Sermon Epiphany 3 January 27, 2019

Nehemiah 8:1-3. 5-6, 8-10    Psalm 19

         1 Corinthians 12:12-31a       Luke 4:14-21

May these words and our thoughts be acceptable to God, Father, Son and Holy Spirit.

Can you imagine being present in the assembly described in our first reading ?  The Jews had just returned from Babylon after seventy years in Exile.  They had come home !  They knew that it was God’s plan to return them to Jerusalem and the Promised Land and they were assembled in thanksgiving for God fulfilling His promise.  To celebrate they read the Torah the first five books of the Bible and solemnly listened.  There were people in the crowd who offered explanations of the texts to those assembled, and from dawn until noon they steeped themselves in the Word of God.  The excitement was palpable.  It was a special day too, it was the Feast of Trumpets.  On that day the trumpets sound to announce that no work was to be done that day.  It was to be a Sabbath, much like our Statutory Holidays but with religious content, so much so that people wept for joy at the good fortune given by God.  And it was a day when the goodness of the land was shared with the less fortunate, people opened their hearts to each other.
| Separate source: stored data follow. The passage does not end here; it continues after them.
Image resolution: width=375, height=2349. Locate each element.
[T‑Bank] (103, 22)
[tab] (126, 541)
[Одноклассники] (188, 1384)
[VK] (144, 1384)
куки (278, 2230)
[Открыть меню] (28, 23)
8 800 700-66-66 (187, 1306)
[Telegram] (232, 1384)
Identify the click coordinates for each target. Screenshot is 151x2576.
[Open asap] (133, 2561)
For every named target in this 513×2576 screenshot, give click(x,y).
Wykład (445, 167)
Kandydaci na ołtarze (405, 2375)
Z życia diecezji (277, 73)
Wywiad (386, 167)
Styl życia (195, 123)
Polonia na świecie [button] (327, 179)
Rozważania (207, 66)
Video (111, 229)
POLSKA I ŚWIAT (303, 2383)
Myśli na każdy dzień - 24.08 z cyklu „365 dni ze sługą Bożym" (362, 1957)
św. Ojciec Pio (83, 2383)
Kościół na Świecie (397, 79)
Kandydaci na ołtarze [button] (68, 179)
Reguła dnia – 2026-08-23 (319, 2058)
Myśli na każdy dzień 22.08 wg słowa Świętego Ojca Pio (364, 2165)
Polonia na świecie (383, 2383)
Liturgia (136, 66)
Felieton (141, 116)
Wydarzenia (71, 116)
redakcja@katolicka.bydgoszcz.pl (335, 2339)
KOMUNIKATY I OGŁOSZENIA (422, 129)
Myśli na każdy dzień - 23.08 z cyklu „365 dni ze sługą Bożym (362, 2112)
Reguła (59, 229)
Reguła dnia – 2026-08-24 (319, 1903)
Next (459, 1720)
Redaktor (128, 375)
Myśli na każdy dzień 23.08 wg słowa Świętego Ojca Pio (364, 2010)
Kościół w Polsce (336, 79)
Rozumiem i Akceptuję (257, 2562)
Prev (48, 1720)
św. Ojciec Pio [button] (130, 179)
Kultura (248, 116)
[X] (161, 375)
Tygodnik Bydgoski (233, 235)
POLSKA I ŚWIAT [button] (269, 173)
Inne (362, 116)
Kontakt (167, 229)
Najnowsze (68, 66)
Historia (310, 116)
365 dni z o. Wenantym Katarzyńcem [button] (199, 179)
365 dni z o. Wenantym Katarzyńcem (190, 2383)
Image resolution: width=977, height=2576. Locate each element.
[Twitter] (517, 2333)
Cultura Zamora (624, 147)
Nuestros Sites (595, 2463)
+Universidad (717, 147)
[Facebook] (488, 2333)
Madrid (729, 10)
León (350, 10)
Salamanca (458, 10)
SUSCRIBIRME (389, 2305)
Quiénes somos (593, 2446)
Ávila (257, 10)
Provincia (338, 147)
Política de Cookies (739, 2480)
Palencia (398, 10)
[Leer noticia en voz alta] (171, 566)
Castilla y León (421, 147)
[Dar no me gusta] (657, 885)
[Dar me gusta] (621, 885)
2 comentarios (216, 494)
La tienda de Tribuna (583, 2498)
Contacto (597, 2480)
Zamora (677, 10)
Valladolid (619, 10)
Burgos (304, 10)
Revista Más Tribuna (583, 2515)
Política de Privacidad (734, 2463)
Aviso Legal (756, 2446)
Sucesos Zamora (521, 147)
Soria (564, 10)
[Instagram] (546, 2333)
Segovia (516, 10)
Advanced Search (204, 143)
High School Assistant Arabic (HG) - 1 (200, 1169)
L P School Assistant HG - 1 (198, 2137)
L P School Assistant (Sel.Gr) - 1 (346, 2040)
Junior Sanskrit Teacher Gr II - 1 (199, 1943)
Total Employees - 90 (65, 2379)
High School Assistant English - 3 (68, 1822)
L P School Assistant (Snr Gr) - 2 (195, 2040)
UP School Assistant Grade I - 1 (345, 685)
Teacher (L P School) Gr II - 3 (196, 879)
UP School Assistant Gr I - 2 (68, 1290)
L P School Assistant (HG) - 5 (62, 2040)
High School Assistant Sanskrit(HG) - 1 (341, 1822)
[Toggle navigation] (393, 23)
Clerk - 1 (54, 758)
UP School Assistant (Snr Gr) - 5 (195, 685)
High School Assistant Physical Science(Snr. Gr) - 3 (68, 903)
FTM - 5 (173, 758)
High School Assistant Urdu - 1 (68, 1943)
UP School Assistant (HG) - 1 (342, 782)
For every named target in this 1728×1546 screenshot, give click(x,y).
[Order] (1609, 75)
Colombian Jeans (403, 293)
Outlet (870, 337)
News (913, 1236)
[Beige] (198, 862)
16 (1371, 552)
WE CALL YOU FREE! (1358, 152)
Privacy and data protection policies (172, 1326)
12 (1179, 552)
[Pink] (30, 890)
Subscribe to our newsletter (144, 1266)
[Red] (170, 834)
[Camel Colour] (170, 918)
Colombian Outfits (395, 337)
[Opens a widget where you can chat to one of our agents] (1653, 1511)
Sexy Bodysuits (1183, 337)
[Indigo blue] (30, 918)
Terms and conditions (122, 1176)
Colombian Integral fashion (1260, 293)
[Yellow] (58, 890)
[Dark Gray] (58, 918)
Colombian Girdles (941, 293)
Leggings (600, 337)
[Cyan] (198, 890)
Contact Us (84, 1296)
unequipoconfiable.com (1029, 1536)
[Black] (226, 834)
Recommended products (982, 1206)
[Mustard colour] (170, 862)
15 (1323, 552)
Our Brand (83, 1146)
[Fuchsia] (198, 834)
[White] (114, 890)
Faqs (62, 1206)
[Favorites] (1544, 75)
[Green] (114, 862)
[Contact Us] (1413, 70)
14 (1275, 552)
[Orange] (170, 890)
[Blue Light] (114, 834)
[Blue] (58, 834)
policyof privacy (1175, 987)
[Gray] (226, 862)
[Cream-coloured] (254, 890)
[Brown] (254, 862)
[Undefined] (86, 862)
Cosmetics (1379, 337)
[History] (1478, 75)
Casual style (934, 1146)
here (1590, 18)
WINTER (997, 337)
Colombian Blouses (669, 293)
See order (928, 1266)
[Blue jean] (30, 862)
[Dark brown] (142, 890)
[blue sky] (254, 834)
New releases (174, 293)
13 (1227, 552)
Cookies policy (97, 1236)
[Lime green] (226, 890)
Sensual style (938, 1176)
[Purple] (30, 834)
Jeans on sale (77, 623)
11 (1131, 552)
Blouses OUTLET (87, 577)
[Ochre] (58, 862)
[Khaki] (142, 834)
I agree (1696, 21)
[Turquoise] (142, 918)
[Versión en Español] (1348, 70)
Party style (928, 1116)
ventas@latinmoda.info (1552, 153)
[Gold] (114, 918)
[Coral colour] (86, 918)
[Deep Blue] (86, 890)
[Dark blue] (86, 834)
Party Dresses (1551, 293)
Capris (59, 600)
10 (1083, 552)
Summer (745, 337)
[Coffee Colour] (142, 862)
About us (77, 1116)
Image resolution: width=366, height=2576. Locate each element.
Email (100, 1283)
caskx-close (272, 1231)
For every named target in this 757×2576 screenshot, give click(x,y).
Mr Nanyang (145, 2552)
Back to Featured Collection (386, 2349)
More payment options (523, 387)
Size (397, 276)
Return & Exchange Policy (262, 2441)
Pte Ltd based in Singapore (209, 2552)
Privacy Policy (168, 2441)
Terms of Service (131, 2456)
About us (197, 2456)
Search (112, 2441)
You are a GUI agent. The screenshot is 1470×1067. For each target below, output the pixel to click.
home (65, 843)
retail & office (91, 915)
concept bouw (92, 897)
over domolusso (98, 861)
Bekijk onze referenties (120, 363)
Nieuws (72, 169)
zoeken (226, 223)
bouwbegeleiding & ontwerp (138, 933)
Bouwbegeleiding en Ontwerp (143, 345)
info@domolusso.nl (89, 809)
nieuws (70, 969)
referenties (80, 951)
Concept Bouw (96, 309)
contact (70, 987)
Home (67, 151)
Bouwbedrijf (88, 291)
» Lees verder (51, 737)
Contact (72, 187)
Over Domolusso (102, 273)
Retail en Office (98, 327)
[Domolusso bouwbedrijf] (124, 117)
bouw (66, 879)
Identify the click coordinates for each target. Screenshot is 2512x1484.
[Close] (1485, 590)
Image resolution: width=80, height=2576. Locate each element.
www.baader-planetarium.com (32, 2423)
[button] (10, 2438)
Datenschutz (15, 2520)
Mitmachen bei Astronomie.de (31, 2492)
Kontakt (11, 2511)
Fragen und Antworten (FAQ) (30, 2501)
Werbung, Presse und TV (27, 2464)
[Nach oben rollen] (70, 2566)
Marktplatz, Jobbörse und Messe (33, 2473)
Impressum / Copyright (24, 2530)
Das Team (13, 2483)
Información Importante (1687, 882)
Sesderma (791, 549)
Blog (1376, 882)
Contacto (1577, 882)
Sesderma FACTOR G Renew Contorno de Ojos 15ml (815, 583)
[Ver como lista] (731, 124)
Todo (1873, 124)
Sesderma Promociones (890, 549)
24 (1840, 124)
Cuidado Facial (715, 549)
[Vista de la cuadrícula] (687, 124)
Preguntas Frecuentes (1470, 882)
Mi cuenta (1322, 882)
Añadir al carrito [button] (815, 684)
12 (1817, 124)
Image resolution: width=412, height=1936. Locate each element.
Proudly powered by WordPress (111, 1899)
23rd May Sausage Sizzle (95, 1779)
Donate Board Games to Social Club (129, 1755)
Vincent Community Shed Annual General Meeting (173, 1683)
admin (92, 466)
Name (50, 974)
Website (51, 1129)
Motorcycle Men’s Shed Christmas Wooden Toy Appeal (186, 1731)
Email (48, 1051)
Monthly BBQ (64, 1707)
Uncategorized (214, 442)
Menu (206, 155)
What an occasion that must have been.  I sense that the feeling was like VE Day.  You’ve seen those pictures of people in the streets, laughing, smiling, kissing at their extreme joy that the horror is over.  That’s where the Jews were.  Then they took a solemn time-out to hear the word of God and then to continue their celebrations.  That’s not too dissimilar to what happened seventy years ago for us.  We celebrated and made room in our lives for God, with regular Church attendance and just knowing it was right for our children too;  the world would now be just the way God intended.

But as the years rolled-by the excitement faded, the joy subsided and God faded into the background of our lives.  We settled down to the mundane of life and concentrated on the daily grind of survival.  At the same time losing faith that God would provide.

The Jews after Nehemiah’s and Ezra’s time did the same.  They gradually moved away from God and each other and stopped sharing, taking-up the cause of self-preservation, not realising that we are in this together, regardless of the Age in which we live.

Things went on like that for generations.  God waited hopefully that the Jews would see the error of their ways and return the world to the way God intended.  They didn’t.   But the people remembered the glory times and longed for a leader who would set things right.  And that is what the Gospel is about today.  Jesus after His baptism and temptation committed fully to His ministry and went about preaching the gospel anew.  His words were well received throughout the land and so He was given the opportunity to preach in His home town of Nazareth.  Again the people liked to hear what He said.  They had found their leader, their Messiah, but He started to say that although He would lead the Jews to Salvation He was going to lead others too, other nations, us the Gentiles.  They felt betrayed and although they had clearly seen He was the answer to their problems He clearly wasn’t just for them.  Nationalism crept into their minds and they rejected Him.  “Today this scripture has been fulfilled in your hearing”  fell on deaf ears.  God was fulfilling His promise and the people would not listen.  My greatest fear is not that people will not listen but that there will be no one to speak, speak the Good News of Jesus Christ.  Jesus will return but will there be anyone here who knows what’s going on.  Will there be people in the crowds to interpret to explain what is being said, the way there was in Ezra’s time ?  Yes, but only if we keep the Good News in the people’s consciousness, their frontal lobes.

We are coming up to Vestry, which is a time for us to assess the past year.  First question is always what does our bank account look like ?  Then we talk about numbers, then we talk about our actions, our ministry our groups and all the good things we have done.  That’s all well and good but really the first thing we should do is ask have we spread the Gospel message ?

Paul at some lengths in the epistle today talks about the talents we have, it’s a theme we have followed for the last three weeks;  what gifts did we receive at baptism and how can we use them ?  He uses the human body to explain that as the Body of Christ we all have different abilities and duties.  He even makes the point that those who seem to be the least worthy are indeed to be the most treasured and respected.  Paul wants to ensure that we are all equally appreciated because we are truly all in this together.  And that is Vestry.

We can look back with a feeling of accomplishment on the activities of the last year.  We have indeed taken care of others, we have been generous.  We have worshipped together.  We have broken bread, and a lot of other good foods too.  So we have accomplished quite a few things.  Vestry is our New Year when we look forward to new accomplishments.  As we gather at the meeting let us think carefully and prayerfully how we can keep the Spirit alive in the Church, each other and ourselves.  There is a lot to be done.  And we can do it.   If we take the Word of God seriously and let it govern our lives, let us interpret it to each other and to our friends and family beyond.  This year will be a wonderful year starting when we sit down and discern our next steps on this path through our life, our eternal life.  Amen.